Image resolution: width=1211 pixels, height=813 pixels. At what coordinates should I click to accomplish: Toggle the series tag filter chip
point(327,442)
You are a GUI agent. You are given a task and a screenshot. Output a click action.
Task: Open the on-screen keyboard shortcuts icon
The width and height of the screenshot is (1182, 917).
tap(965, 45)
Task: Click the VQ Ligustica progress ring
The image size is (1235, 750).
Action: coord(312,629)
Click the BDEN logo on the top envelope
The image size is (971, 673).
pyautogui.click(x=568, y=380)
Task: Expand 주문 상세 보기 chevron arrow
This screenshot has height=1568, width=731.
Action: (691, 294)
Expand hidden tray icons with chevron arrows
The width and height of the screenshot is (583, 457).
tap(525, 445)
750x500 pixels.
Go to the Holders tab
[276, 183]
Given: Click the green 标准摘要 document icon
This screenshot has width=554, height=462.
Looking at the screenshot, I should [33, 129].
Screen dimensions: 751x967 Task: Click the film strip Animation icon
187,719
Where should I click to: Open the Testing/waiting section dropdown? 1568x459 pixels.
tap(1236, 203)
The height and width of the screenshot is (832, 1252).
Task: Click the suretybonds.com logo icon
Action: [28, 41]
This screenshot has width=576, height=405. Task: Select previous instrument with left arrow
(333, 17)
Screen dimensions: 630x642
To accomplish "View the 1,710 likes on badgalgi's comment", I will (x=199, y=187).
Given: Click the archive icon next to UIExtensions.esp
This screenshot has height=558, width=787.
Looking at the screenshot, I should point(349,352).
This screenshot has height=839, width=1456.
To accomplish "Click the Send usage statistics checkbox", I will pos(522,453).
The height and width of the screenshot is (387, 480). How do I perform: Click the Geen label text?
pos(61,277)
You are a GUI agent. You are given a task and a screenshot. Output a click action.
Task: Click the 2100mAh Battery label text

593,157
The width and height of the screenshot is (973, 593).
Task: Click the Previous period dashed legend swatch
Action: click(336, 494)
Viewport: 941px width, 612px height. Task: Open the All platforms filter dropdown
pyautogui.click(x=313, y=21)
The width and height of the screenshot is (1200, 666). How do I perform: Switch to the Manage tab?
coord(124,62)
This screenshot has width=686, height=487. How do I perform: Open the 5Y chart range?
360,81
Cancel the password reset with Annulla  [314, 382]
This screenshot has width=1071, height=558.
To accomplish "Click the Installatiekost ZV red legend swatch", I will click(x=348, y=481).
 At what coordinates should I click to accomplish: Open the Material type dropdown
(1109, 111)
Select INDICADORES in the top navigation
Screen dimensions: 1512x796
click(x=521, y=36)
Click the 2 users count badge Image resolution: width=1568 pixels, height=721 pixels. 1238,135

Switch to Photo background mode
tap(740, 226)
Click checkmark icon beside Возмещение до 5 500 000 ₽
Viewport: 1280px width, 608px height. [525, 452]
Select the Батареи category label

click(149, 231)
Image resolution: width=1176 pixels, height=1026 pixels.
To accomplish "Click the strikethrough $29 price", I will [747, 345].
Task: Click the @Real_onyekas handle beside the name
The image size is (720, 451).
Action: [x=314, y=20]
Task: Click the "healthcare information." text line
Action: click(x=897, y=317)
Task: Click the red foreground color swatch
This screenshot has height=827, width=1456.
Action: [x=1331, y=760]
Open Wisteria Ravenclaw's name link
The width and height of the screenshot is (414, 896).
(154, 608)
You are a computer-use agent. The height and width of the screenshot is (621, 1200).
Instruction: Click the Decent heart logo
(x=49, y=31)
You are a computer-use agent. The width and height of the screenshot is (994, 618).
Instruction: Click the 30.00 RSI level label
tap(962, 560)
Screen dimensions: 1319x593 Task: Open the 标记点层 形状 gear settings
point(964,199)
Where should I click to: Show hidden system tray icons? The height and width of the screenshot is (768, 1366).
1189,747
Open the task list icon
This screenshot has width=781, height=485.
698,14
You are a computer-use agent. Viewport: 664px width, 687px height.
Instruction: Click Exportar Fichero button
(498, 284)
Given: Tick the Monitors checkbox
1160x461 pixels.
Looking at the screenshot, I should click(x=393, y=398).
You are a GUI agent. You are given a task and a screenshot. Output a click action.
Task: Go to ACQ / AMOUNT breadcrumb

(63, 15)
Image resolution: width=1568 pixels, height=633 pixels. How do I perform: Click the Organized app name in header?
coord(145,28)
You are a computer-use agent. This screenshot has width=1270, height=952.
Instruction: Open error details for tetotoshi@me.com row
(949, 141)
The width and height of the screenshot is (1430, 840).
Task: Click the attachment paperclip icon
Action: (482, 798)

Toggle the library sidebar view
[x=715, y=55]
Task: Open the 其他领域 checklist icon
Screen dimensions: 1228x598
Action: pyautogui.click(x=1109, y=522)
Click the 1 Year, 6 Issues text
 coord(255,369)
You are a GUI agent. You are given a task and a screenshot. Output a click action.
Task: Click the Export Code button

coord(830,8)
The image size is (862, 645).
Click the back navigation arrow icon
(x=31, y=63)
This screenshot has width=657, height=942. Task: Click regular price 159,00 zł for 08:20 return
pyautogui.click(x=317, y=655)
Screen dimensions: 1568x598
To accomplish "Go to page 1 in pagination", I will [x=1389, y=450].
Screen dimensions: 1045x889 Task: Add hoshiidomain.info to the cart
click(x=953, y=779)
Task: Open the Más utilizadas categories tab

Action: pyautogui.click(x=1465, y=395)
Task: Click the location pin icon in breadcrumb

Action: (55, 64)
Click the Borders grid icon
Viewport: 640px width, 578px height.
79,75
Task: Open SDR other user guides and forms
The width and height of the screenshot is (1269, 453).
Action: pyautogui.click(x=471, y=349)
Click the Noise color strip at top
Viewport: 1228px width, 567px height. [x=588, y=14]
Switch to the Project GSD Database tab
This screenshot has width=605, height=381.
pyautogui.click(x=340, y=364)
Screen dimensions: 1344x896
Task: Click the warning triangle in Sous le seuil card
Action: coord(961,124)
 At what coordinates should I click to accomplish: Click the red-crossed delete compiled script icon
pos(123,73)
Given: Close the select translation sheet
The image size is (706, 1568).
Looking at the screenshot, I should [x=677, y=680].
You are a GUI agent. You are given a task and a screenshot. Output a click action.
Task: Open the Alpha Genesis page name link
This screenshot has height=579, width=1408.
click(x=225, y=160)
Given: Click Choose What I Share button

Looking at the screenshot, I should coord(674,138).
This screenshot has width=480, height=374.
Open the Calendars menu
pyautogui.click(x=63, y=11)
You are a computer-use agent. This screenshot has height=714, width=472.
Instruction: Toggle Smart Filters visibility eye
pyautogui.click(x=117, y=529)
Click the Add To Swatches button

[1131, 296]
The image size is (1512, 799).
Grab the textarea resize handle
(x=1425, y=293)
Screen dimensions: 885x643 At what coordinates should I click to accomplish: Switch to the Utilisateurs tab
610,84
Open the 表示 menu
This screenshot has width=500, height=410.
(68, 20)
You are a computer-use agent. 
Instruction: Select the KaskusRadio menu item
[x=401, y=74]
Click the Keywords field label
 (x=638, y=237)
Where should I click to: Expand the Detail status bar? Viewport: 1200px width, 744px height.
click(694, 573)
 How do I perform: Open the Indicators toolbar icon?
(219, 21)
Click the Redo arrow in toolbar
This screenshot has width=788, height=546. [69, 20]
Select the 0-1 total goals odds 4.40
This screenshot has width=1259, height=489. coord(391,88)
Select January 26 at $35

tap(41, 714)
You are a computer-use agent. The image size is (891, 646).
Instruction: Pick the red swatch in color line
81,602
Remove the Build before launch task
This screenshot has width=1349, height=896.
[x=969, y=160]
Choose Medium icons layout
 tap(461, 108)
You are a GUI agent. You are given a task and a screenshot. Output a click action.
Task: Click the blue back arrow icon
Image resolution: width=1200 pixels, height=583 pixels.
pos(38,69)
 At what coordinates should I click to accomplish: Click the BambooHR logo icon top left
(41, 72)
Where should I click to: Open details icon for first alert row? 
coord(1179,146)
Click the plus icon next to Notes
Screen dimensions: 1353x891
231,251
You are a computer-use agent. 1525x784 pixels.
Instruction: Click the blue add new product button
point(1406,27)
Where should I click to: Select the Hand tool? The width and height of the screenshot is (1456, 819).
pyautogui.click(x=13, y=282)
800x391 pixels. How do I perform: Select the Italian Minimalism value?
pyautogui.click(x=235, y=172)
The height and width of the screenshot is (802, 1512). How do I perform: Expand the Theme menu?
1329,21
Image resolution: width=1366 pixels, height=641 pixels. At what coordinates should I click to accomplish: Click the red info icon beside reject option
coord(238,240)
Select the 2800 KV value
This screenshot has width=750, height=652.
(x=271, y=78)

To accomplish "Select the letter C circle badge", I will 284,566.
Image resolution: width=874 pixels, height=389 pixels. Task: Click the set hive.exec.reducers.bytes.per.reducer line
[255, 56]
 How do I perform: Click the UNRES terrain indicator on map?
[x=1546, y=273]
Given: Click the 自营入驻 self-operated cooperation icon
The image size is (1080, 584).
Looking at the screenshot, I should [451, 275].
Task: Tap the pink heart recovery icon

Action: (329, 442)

__Work required__
Above are the entries. Copy exactly the part that opens with the line containing "has height=714, width=472." and closes with the line containing "The image size is (1512, 799).", and no more.

__Response box__
You are a computer-use agent. This screenshot has height=714, width=472.
Instruction: Toggle Smart Filters visibility eye
pyautogui.click(x=117, y=529)
Click the Add To Swatches button

[1131, 296]
The image size is (1512, 799).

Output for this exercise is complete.